By Jeff Sanford
The Ontario Securities Commission's and its independent investor advisory panel seem to be at odds over the issue of advisor compensation to wronged clients.
The OSC’s Investor Advisory Panel, this week, sent a letter to OSC chair Howard Wetston commenting on the lack of powers at the body that oversees compensation paid from advisors firms to clients in the case of negligence.
Recently, the Ombudsman for Banking Services and Investments (OBSI) adopted rule changes that require registered firms to belong to the OBSI. The new OBSI regulation would see an ombudsman resolve disputes and firms incented to pay compensation to wronged clients. August 1 Over 1,600 firms are about to become part of the oversight regime. But the OSC elected to not give OBSI the power to compel firms to award compensation to their clients. Instead clients can only rely on the cooperation and goodwill of the firms to comply with the Ombudsman's recommendations, a so-called “name and shame” regulatory regime.

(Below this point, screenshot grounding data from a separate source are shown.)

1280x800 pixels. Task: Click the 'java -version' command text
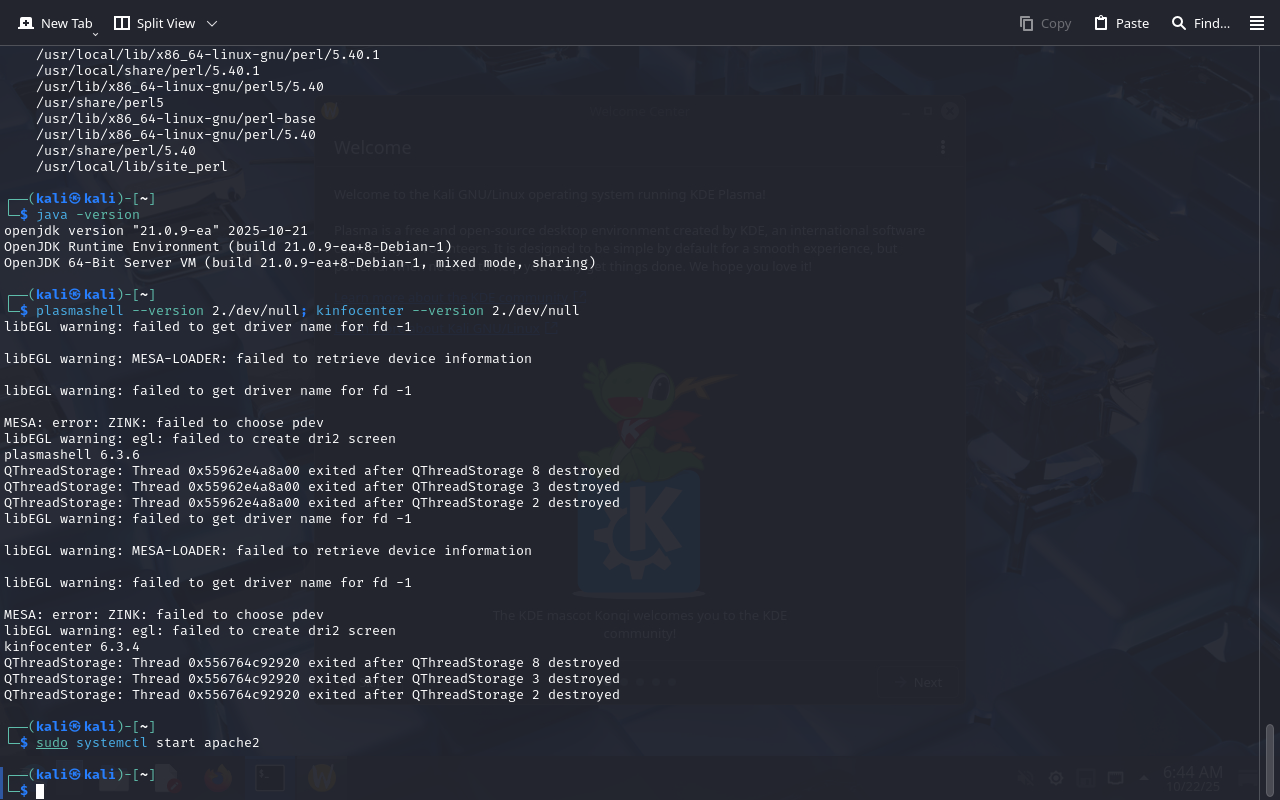[x=88, y=215]
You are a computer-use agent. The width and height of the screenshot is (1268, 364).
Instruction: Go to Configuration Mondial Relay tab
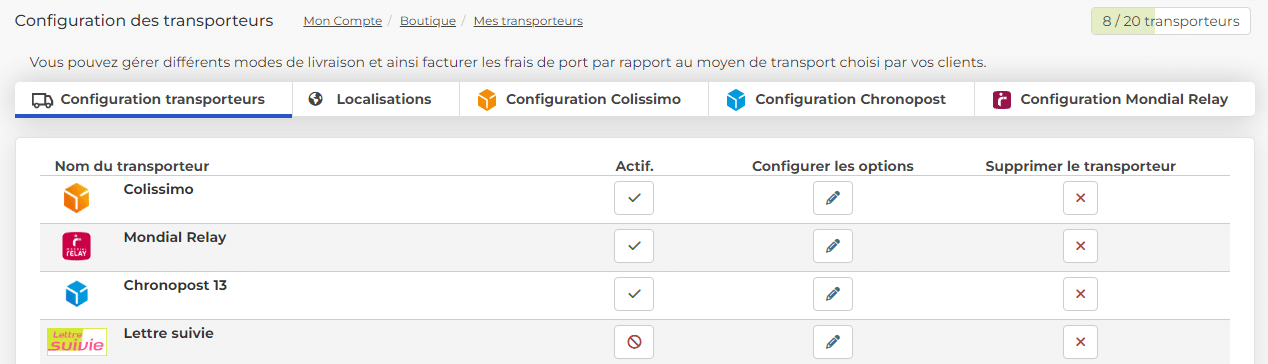[x=1114, y=100]
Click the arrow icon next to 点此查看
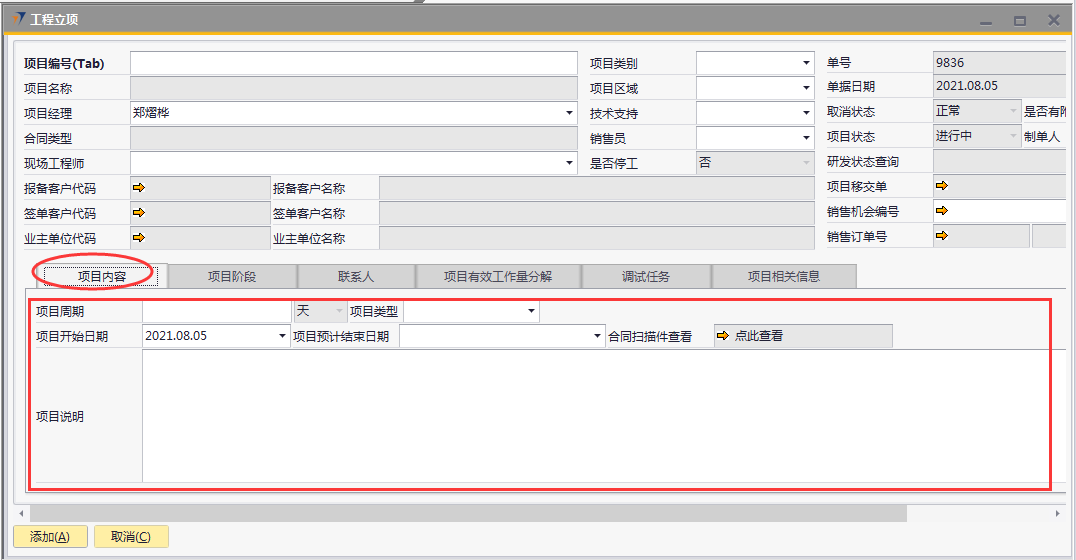This screenshot has height=560, width=1076. pyautogui.click(x=724, y=336)
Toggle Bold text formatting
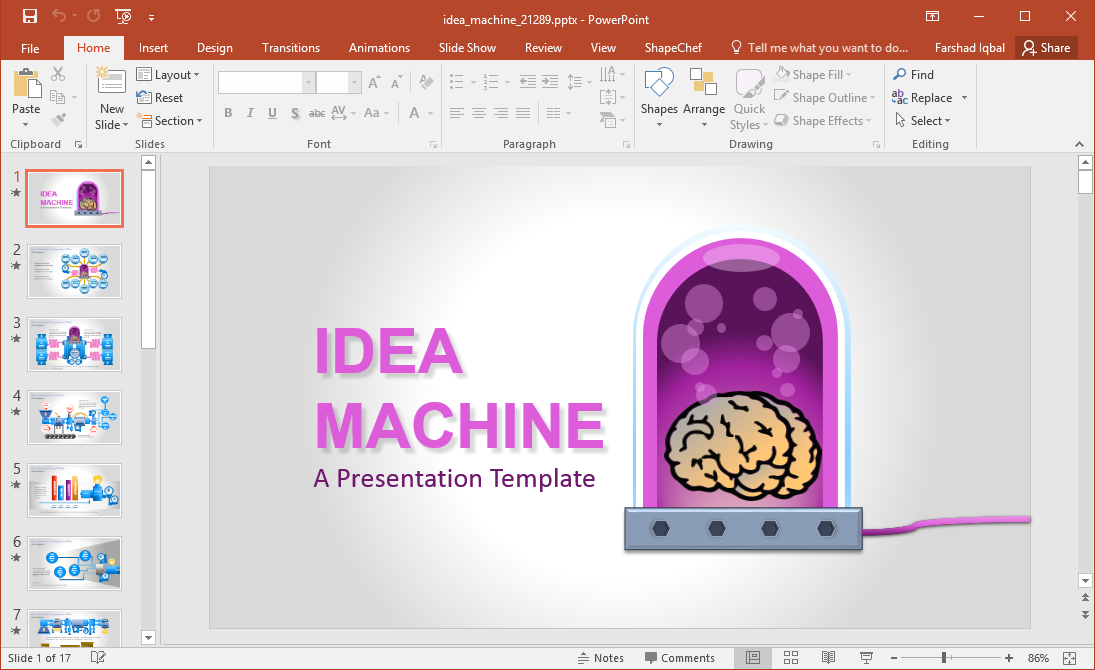1095x670 pixels. (228, 114)
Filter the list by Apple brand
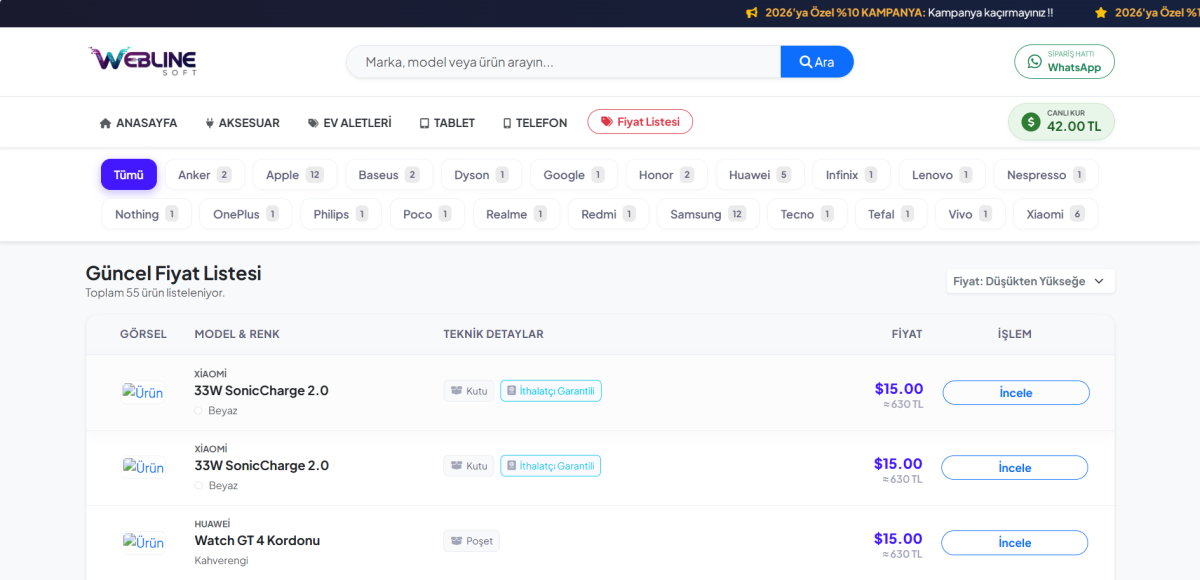This screenshot has height=580, width=1200. (x=294, y=175)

The rules have been controversial. Those in the industry argue the regulations would handcuff portfolio managers. On the other hand, recent reports in the financial media have focussed on cases of seeming negligence by advisors that have left clients without compensation as firms. The financial media has also been documenting cases in which firms have elected not to comply with the regulations. As well, a recent consultant’s report found that naming and shaming wasn't working. According to Navigent: “Between 2007 and 2011 there was "significant deterioration of goodwill from member firms".
The letter from the investment advisor panel takes the dispute to the next level: "We call on the Ontario Securities Commission to act now to ensure Ontario investors have access to independent, timely and binding compensation services," write the authors.